_Task statement_
Copy out every one of the rows below without changing a word.

_Material provided_
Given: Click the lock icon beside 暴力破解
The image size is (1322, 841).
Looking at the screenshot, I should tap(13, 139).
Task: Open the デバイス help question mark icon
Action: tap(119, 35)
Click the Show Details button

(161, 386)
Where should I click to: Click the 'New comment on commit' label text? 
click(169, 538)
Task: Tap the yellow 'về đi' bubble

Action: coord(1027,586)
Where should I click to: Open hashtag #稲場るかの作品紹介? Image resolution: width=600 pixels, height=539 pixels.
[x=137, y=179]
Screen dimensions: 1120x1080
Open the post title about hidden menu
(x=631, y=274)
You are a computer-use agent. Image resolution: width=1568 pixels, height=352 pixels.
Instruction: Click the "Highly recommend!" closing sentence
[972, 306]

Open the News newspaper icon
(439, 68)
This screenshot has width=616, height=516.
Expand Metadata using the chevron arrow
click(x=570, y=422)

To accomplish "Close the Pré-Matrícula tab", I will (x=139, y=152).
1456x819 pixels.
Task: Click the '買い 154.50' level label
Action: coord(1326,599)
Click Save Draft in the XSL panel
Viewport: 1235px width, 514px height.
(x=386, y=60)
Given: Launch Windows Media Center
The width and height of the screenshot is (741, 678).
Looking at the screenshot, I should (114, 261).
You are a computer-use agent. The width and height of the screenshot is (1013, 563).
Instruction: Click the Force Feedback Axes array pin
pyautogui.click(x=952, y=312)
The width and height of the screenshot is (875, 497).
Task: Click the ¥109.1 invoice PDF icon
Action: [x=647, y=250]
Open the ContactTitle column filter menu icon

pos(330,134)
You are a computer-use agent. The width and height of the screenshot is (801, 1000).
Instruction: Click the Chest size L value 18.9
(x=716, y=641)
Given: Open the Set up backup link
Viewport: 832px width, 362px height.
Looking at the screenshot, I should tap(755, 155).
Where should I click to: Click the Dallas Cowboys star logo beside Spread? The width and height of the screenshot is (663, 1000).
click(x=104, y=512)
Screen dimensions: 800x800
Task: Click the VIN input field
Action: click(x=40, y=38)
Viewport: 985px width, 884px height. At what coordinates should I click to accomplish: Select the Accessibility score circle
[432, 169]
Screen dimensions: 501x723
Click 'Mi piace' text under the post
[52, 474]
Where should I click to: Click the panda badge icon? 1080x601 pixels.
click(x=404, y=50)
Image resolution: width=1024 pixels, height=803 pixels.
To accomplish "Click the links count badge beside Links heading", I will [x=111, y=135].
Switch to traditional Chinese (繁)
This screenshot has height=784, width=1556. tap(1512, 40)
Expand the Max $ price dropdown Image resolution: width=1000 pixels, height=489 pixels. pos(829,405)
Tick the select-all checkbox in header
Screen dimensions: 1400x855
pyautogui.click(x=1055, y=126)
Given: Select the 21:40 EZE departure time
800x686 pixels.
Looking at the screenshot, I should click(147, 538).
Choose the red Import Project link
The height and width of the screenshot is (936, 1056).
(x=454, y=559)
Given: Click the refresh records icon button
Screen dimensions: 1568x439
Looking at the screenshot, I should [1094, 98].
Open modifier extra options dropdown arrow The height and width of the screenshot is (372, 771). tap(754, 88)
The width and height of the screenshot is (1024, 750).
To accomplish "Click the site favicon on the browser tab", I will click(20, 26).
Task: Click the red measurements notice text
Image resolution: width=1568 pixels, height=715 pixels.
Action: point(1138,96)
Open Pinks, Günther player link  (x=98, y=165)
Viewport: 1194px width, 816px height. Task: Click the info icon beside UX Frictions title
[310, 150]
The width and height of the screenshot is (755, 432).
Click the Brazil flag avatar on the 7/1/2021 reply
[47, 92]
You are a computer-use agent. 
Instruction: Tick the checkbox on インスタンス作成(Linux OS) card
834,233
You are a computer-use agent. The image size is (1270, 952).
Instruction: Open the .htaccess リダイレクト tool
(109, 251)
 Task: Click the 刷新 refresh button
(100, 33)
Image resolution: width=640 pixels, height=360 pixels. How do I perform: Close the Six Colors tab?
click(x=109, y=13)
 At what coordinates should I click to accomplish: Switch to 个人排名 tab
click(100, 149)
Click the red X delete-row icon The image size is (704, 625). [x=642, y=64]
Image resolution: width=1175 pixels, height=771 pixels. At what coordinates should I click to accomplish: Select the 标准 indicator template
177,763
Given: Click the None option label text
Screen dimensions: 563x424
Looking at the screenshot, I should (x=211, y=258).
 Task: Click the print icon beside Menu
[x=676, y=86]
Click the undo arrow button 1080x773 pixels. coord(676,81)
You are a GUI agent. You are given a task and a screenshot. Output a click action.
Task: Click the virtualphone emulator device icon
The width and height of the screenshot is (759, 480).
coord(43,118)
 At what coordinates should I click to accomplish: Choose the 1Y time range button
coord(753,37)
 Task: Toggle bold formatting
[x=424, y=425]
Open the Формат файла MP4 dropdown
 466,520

_Result_
Given: Click the lock icon beside 暴力破解
The image size is (1322, 841).
Looking at the screenshot, I should tap(13, 139).
Task: Open the デバイス help question mark icon
Action: tap(119, 35)
Click the Show Details button

(161, 386)
Where should I click to: Click the 'New comment on commit' label text? 
click(169, 538)
Task: Tap the yellow 'về đi' bubble

Action: coord(1027,586)
Where should I click to: Open hashtag #稲場るかの作品紹介? Image resolution: width=600 pixels, height=539 pixels.
[x=137, y=179]
Screen dimensions: 1120x1080
Open the post title about hidden menu
(x=631, y=274)
You are a computer-use agent. Image resolution: width=1568 pixels, height=352 pixels.
Instruction: Click the "Highly recommend!" closing sentence
[972, 306]

Open the News newspaper icon
(439, 68)
This screenshot has width=616, height=516.
Expand Metadata using the chevron arrow
click(x=570, y=422)

To accomplish "Close the Pré-Matrícula tab", I will (x=139, y=152).
1456x819 pixels.
Task: Click the '買い 154.50' level label
Action: coord(1326,599)
Click Save Draft in the XSL panel
Viewport: 1235px width, 514px height.
(x=386, y=60)
Given: Launch Windows Media Center
The width and height of the screenshot is (741, 678).
Looking at the screenshot, I should (114, 261).
You are a computer-use agent. The width and height of the screenshot is (1013, 563).
Instruction: Click the Force Feedback Axes array pin
pyautogui.click(x=952, y=312)
The width and height of the screenshot is (875, 497).
Task: Click the ¥109.1 invoice PDF icon
Action: [x=647, y=250]
Open the ContactTitle column filter menu icon

pos(330,134)
You are a computer-use agent. The width and height of the screenshot is (801, 1000).
Instruction: Click the Chest size L value 18.9
(x=716, y=641)
Given: Open the Set up backup link
Viewport: 832px width, 362px height.
Looking at the screenshot, I should tap(755, 155).
Where should I click to: Click the Dallas Cowboys star logo beside Spread? The width and height of the screenshot is (663, 1000).
click(x=104, y=512)
Screen dimensions: 800x800
Task: Click the VIN input field
Action: click(x=40, y=38)
Viewport: 985px width, 884px height. At what coordinates should I click to accomplish: Select the Accessibility score circle
[432, 169]
Screen dimensions: 501x723
Click 'Mi piace' text under the post
[52, 474]
Where should I click to: Click the panda badge icon? 1080x601 pixels.
click(x=404, y=50)
Image resolution: width=1024 pixels, height=803 pixels.
To accomplish "Click the links count badge beside Links heading", I will [x=111, y=135].
Switch to traditional Chinese (繁)
This screenshot has height=784, width=1556. tap(1512, 40)
Expand the Max $ price dropdown Image resolution: width=1000 pixels, height=489 pixels. pos(829,405)
Tick the select-all checkbox in header
Screen dimensions: 1400x855
pyautogui.click(x=1055, y=126)
Given: Select the 21:40 EZE departure time
800x686 pixels.
Looking at the screenshot, I should click(147, 538).
Choose the red Import Project link
The height and width of the screenshot is (936, 1056).
(x=454, y=559)
Given: Click the refresh records icon button
Screen dimensions: 1568x439
Looking at the screenshot, I should [1094, 98].
Open modifier extra options dropdown arrow The height and width of the screenshot is (372, 771). tap(754, 88)
The width and height of the screenshot is (1024, 750).
To accomplish "Click the site favicon on the browser tab", I will click(20, 26).
Task: Click the red measurements notice text
Image resolution: width=1568 pixels, height=715 pixels.
Action: point(1138,96)
Open Pinks, Günther player link  (x=98, y=165)
Viewport: 1194px width, 816px height. Task: Click the info icon beside UX Frictions title
[310, 150]
The width and height of the screenshot is (755, 432).
Click the Brazil flag avatar on the 7/1/2021 reply
[47, 92]
You are a computer-use agent. 
Instruction: Tick the checkbox on インスタンス作成(Linux OS) card
834,233
You are a computer-use agent. The image size is (1270, 952).
Instruction: Open the .htaccess リダイレクト tool
(109, 251)
 Task: Click the 刷新 refresh button
(100, 33)
Image resolution: width=640 pixels, height=360 pixels. How do I perform: Close the Six Colors tab?
click(x=109, y=13)
 At what coordinates should I click to accomplish: Switch to 个人排名 tab
click(100, 149)
Click the red X delete-row icon The image size is (704, 625). [x=642, y=64]
Image resolution: width=1175 pixels, height=771 pixels. At what coordinates should I click to accomplish: Select the 标准 indicator template
177,763
Given: Click the None option label text
Screen dimensions: 563x424
Looking at the screenshot, I should (x=211, y=258).
 Task: Click the print icon beside Menu
[x=676, y=86]
Click the undo arrow button 1080x773 pixels. coord(676,81)
You are a GUI agent. You are given a task and a screenshot. Output a click action.
Task: Click the virtualphone emulator device icon
The width and height of the screenshot is (759, 480).
coord(43,118)
 At what coordinates should I click to accomplish: Choose the 1Y time range button
coord(753,37)
 Task: Toggle bold formatting
[x=424, y=425]
Open the Формат файла MP4 dropdown
 466,520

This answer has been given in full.